» **Seçilen bölüm**:
KRALİÇE GELİNCE “ÇOK ABARTMADAN EĞİL” DEDİLER
◊ Gelelim “The Crown” dizisine... Kraliçe Elizabeth rolünü Claire Foy’dan devraldınız. İki kraliçeyi peş peşe oynadınız. Hangisini oynamak daha eğlenceliydi?
- Elizabeth’i canlandırmak daha zor geldi. Çünkü güçlü ve dik durması öğretilmiş bir kadın.
Duygularını açığa vurmuyor. Elizabeth’in bu tavrı bana zor geldi.
Kraliçe Anne ise tam tersine duygularını derin yaşayan bir kadındı. İkisi de birbirinden çok farklı yaklaşım gerektirdi. İkisini oynamak da ayrı ayrı zevk verdi.
◊ Elizabeth ya da kraliyet ailesinden biriyle tanışma fırsatınız oldu mu?
- Yanlışlıkla kraliçe ile tanıştım.
◊ Nasıl yani?
- British Film Institute resepsiyonuna gitmiştim. Sadece film sektöründen insanlar orada olur derken köşede Kraliçe Elizabeth ve Prens Philip göründü.
Onları görünce çok şaşırdım, ne yapacağımı bilemedim. Apoletli bir adam yaklaşıp “Kraliçe gelince çok abartmadan eğil” dedi.
Heyecandan güzel bir selam bile veremedim. Gerçek bir tanışma değildi aslında, sadece el sıkışıp selamlaştık. “The Crown”a hazırlanırken Elizabeth’ten çok etkilendim. 20’li yaşlardan 90’lı yaşlara kadar görevlerini yerine getirmek, çalışmak kaç kişiye nasip olur? Kadın olarak onun duruşuna ve yaptıklarına sadece şapka çıkarırım.
◊ Onu canlandırırken ailenin hatta kraliçenin kendisinin sizi izleme ihtimalinin yüksek olduğu aklınızdan geçti mi?
- Geçmez mi... Teşekkürler hatırlattığın için. Umarım izlemez! Şimdiye kadar kendisini oynayan birçok kişiyi izlemiştir zaten. Tabii ki izleme ihtimaline karşı da mükemmel iş çıkartmak için uğraşıyorum.
◊ Harry ve Meghan ile ilgili neler düşünüyorsunuz?
- Harry ve Meghan’a hepimiz aşık olduk. İhtiyacımız olan tek şey sevgi...

» **Sağlanan malzeme**:
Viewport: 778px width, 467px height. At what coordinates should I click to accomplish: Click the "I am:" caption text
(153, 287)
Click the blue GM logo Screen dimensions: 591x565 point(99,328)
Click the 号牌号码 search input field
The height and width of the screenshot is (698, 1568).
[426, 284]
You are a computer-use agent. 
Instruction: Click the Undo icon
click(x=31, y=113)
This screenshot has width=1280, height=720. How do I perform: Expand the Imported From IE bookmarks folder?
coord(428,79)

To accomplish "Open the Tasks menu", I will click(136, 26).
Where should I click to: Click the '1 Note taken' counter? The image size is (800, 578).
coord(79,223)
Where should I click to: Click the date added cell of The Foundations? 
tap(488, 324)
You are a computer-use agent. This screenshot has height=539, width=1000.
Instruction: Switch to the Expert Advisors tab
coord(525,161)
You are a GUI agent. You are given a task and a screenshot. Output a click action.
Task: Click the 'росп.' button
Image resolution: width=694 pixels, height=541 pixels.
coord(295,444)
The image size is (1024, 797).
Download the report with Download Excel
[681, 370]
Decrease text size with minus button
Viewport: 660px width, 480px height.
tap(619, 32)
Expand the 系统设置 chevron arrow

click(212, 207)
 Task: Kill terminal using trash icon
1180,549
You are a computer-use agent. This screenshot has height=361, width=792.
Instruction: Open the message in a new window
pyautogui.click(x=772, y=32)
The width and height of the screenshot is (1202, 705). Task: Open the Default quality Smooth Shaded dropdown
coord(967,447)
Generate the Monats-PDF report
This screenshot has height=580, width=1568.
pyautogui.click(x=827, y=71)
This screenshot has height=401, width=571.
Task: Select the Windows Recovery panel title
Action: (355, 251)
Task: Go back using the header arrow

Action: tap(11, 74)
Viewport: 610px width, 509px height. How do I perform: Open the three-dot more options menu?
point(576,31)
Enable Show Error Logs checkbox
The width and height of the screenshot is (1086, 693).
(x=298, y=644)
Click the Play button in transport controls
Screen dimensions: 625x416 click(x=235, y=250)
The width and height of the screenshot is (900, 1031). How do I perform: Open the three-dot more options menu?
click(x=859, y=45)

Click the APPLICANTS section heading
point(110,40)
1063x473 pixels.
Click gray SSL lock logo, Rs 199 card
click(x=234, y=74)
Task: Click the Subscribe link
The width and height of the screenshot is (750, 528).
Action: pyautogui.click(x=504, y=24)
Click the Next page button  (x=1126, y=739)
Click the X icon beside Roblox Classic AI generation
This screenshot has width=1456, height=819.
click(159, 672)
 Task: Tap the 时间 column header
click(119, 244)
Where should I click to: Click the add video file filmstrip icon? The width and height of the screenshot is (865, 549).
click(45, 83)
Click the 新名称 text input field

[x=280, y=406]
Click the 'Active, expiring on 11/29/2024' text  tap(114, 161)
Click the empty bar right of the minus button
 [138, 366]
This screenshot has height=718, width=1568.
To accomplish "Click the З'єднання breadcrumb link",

» **Görev**:
"The Crown" dizisi üzerine yapılan söyleşiden "- Geçmez mi..." ile başlayıp "tek şey sevgi..." ile biten kısmı hiç değiştirmeden çıkarın.

» **Alıştırmanın sonucu**:
- Geçmez mi... Teşekkürler hatırlattığın için. Umarım izlemez! Şimdiye kadar kendisini oynayan birçok kişiyi izlemiştir zaten. Tabii ki izleme ihtimaline karşı da mükemmel iş çıkartmak için uğraşıyorum.
◊ Harry ve Meghan ile ilgili neler düşünüyorsunuz?
- Harry ve Meghan’a hepimiz aşık olduk. İhtiyacımız olan tek şey sevgi...